══ Task input
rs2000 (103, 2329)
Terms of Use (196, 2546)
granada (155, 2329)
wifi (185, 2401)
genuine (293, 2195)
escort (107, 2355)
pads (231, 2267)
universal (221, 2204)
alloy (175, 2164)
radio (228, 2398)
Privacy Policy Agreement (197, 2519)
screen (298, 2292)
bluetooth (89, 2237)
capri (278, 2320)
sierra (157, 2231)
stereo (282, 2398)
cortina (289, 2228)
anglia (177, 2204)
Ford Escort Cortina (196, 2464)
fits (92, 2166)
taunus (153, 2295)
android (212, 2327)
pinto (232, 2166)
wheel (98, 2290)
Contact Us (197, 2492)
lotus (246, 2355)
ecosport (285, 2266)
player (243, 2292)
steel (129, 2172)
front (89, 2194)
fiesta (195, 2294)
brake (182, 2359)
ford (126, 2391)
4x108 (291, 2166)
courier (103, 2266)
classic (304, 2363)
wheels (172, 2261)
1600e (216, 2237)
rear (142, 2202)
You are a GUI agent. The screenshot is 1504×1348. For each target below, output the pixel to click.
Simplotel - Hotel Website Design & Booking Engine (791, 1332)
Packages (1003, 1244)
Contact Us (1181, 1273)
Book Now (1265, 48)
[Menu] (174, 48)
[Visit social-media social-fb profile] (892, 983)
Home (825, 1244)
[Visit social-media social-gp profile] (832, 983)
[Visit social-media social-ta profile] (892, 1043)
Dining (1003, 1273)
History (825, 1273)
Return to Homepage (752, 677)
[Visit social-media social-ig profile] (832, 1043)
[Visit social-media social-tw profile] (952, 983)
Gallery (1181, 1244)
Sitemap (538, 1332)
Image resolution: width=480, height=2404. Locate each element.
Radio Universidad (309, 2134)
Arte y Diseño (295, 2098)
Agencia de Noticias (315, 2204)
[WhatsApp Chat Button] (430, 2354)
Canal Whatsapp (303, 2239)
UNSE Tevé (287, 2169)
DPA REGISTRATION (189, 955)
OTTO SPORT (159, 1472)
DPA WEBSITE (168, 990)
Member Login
════
Identify each line above that contains the string "profile" with the same capitalization, and copy every such line in full.

Complete response:
[Visit social-media social-fb profile] (892, 983)
[Visit social-media social-gp profile] (832, 983)
[Visit social-media social-ta profile] (892, 1043)
[Visit social-media social-ig profile] (832, 1043)
[Visit social-media social-tw profile] (952, 983)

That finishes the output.